Les auteurs des messages privés partagés par des utilisatrices proviennent le plus souvent d’hommes sous de fausses identités, la plupart se faisant passer pour des femmes.

En 2020 déjà, une jeune femme de 20 ans racontait à Yahoo avoir été victime d’une inquiétante supercherie. Alors qu’elle devait vendre des vêtements en main propre à une femme, du même âge qu’elle, c’est un homme de 50 ans qu’elle a rencontré : « Je pensais vendre mes robes d’été à une certaine Marjorie, qui disait avoir mon âge. (…) Comme nous vivions toutes deux sur Paris, pour éviter les frais de port, on convient d’une remise en main propre. Arrivée sur place, c’est un mec d’une cinquantaine d’années, hyper libidineux, qui m’a abordée. Il m’a d’abord dit qu’il voulait faire un cadeau à sa fille, puis a insisté lourdement pour m’offrir un verre. Il a fini par m’attraper par le bras. Je me suis débattue, et je suis partie en courant. »

La plateforme de revente de vêtements et d’objets d’occasions a été contactée par plusieurs médias, notamment Libération. Un porte-parole a affirmé  au quotidien national que leur priorité « est la sécurité de nos membres sur la plateforme » l’équipe ne tolérant « aucune forme de harcèlement ou de menace ».

Il suggère aussi aux utilisatrices de ne pas envoyer de photos d’elles portant les articles à revendre « si cela leur est demandé au cours d’une conversation privée ». Vinted invite aussi celles dont les photos ont été partagées sur internet sans leur accord à procéder à des signalements auprès des sites concernés.
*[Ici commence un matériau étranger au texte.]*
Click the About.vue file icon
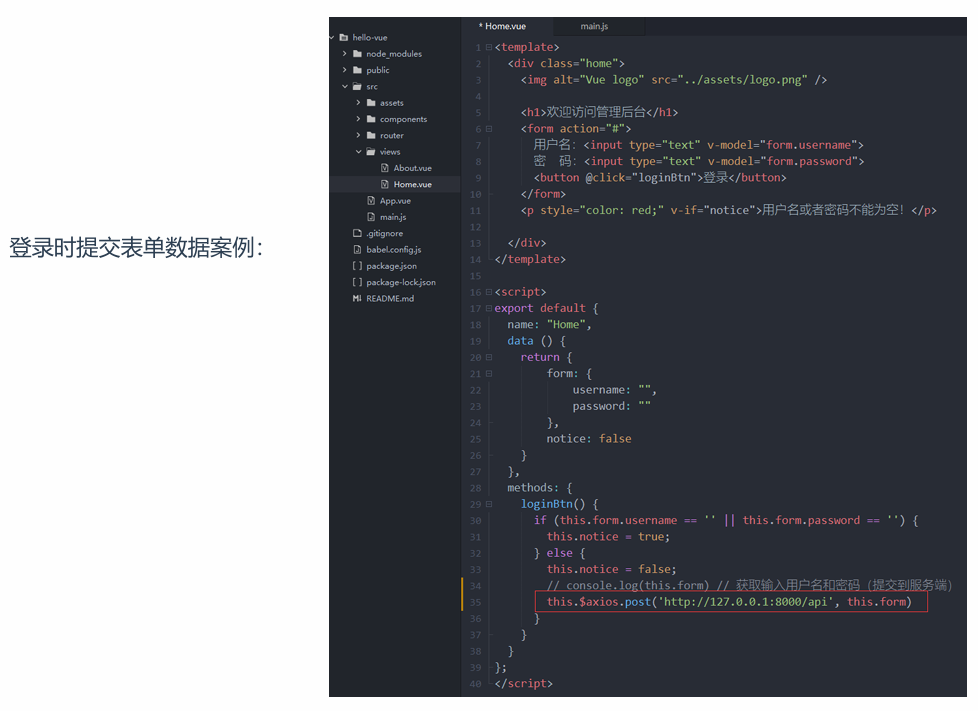This screenshot has height=711, width=978. (x=385, y=168)
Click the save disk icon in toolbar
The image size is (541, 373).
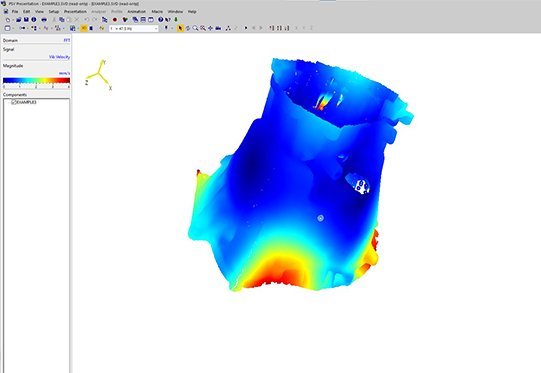pos(26,20)
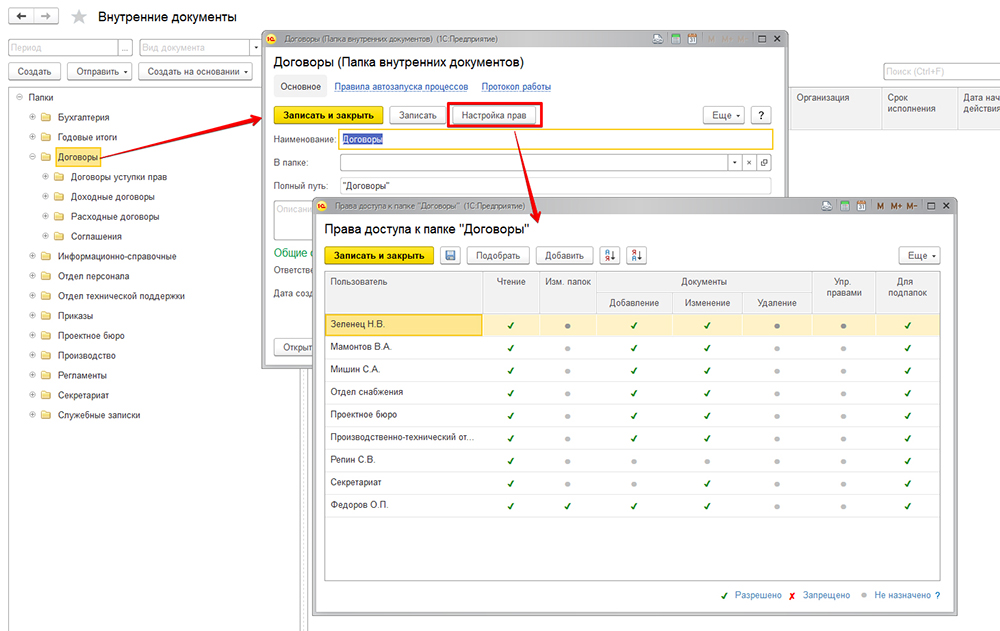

Selon le porte-parole de la plateforme, Vinted les a contactés à plusieurs reprises afin que certains contenus soient retirés.

Interpelé également par Europe 1, Vinted, sans indiquer de chiffres, précise que le nombre de signalements a diminué ces derniers mois… Pour rappel, les auteurs de cyberharcèlement risquent jusqu’à 2 ans de prison et 30 000 euros d’amende.